I felt the sureness in my body and my desires too, and with it came a greater willingness to lose myself in pleasure than I had allowed before. I appreciated myself so much more, cherishing what Mary Oliver so beautifully describes as “the soft animal” of my body. In doing so, I replaced the far less gratifying desire to be ‘approved of’. This desire characterised so many of my formative sexual experiences. The thrill I would feel when someone would lean in to kiss me or place their hand on my thigh was never the anticipation of a good kiss, rather the pleasure of confirming, if just for an instant, I was liked and wanted. It has taken me time to understand that good sex is as much about self discovery as it is discovering someone else.
I see that now in the lovers I had in my twenties. Not all I might add, there are a handful of excellent people that I’ve been in step with from the start. But I recognise that many people were drawn to my ‘newness’ and my inexperience, rather than anything more unique. My dates often asked very few questions about my opinions, interests or experiences, despite the fact I have always had plenty. As a very young woman, it can be hard to be seen as anything other than that, even when you are so much more.

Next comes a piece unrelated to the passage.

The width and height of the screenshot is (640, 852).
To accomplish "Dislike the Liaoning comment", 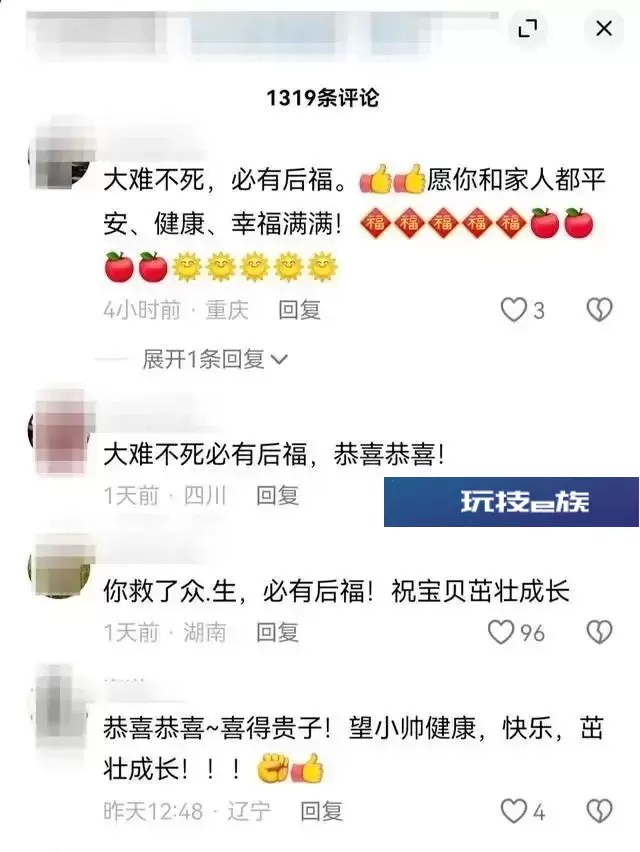I will coord(599,811).
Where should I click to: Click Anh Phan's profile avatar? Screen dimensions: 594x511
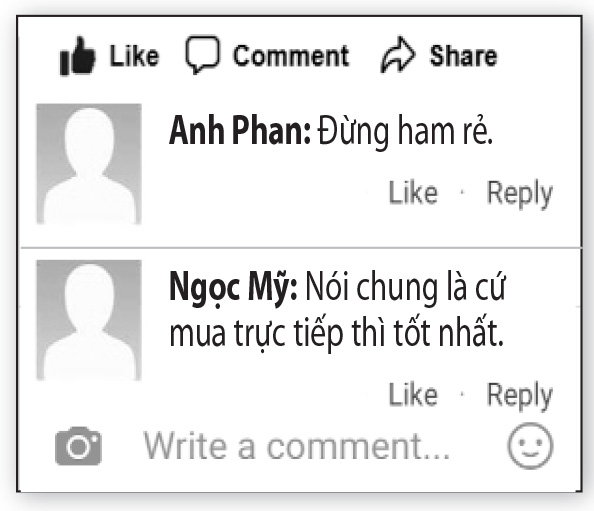(x=89, y=164)
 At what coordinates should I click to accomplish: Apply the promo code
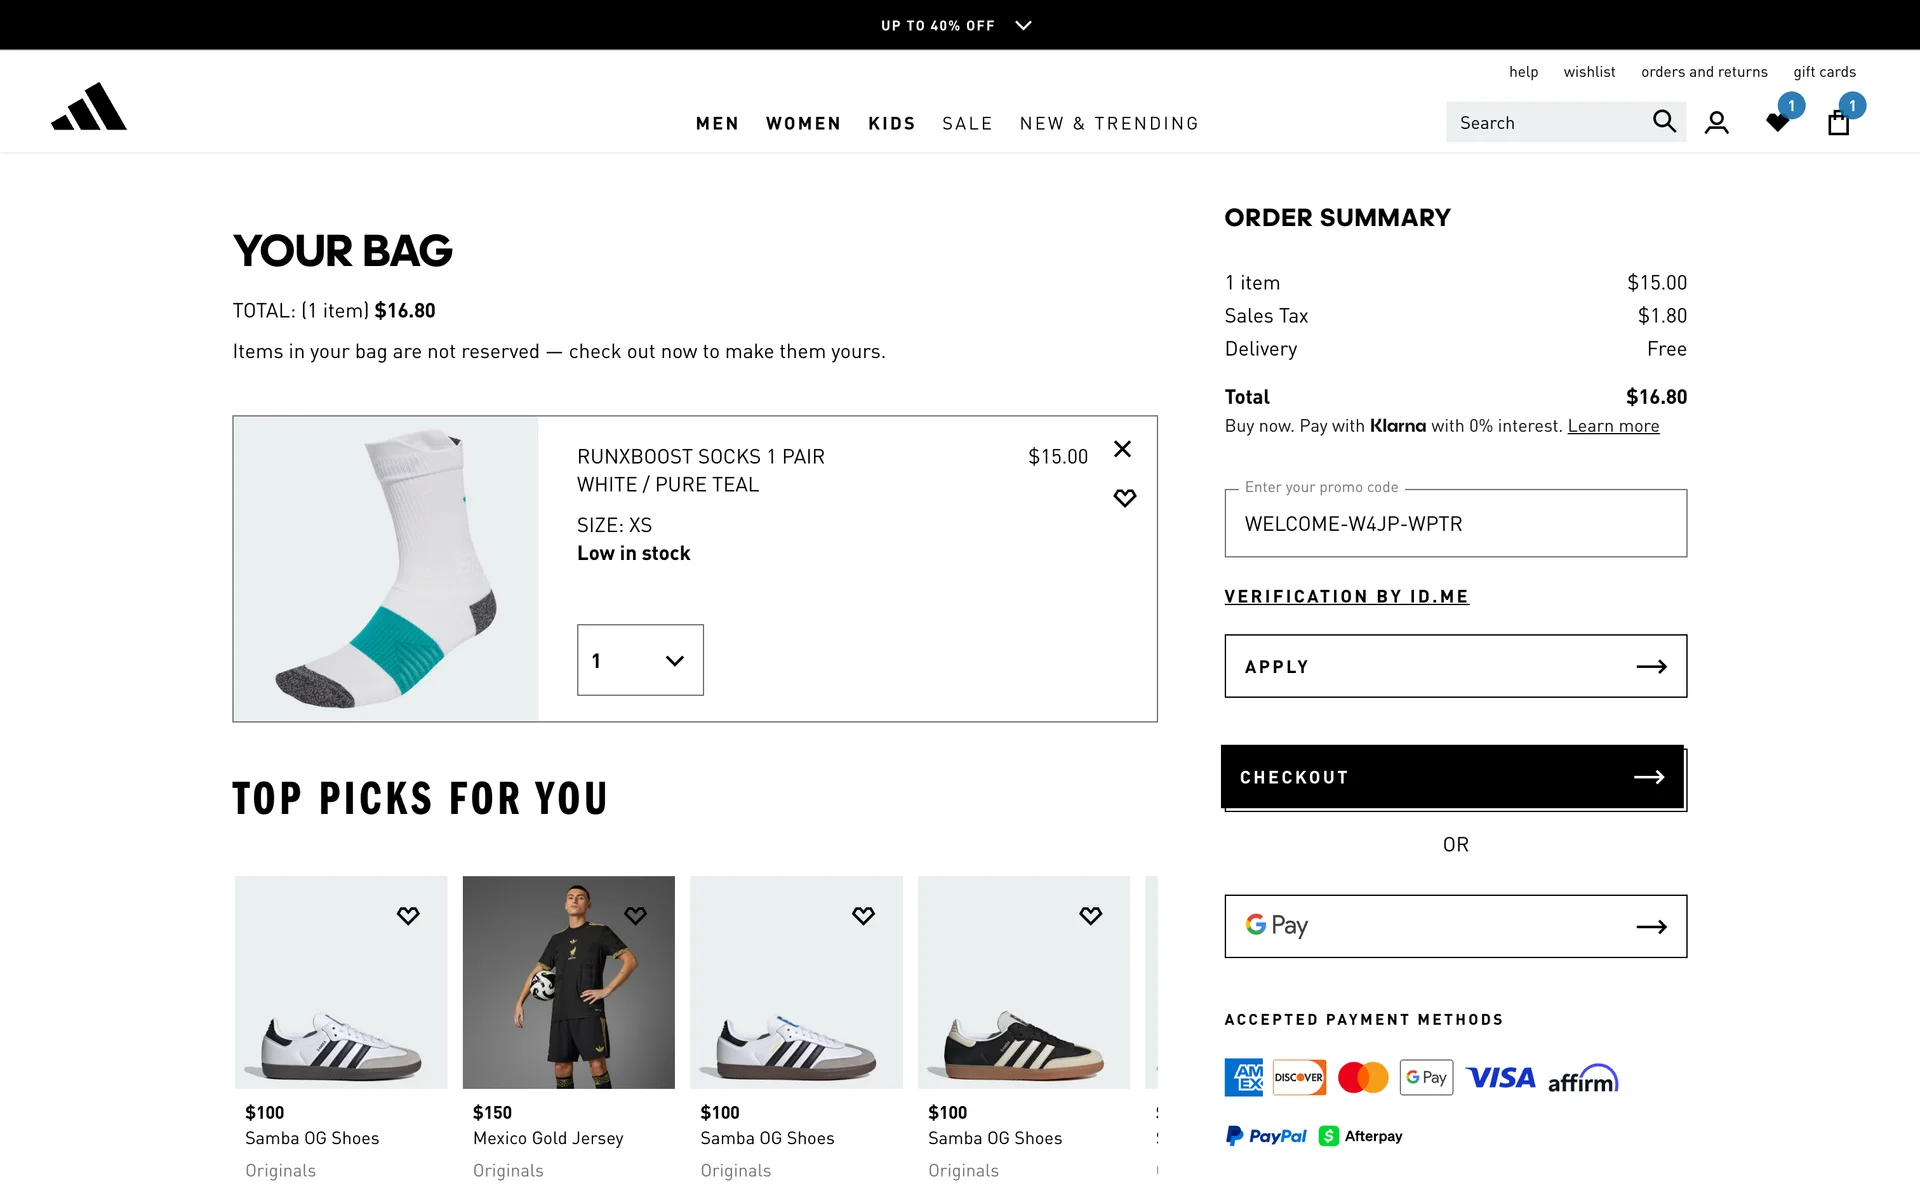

Now I can recognise how restrictive that was, and how magic it can be when people see each other more fully, rather than as mere ideals. Because we live in a horribly ageist society, and because the sex industry replicates and intensifies that, I previously nursed a quiet anxiety that once I turned 30, I would quickly feel my sexual currency dwindle, like the slow sputtering out of a fire. In reality, the opposite thing has happened. I have watched the women around me flourish into brilliant, magnetic people. I have more lovers my own age and younger than I ever have before. They ask me about my life and solicit my opinion. They tell me they’re drawn to assertiveness, confidence and honesty. And in turn I enjoy the company of people that value those things – that seek out equals, and that remain curious about other people’s inner worlds.
Because desire, the thing that makes a life worth living, is an exercise in curiosity. In all the things we do not, and cannot know, about the world, no matter how much we sprint to try and find it. All you can do is continue asking questions, and keep still long enough to hear the answer.
*The one cliche I managed to avoid entirely was getting into wild swimming, which continues, to this day, to be a freezing, boring nightmare for me.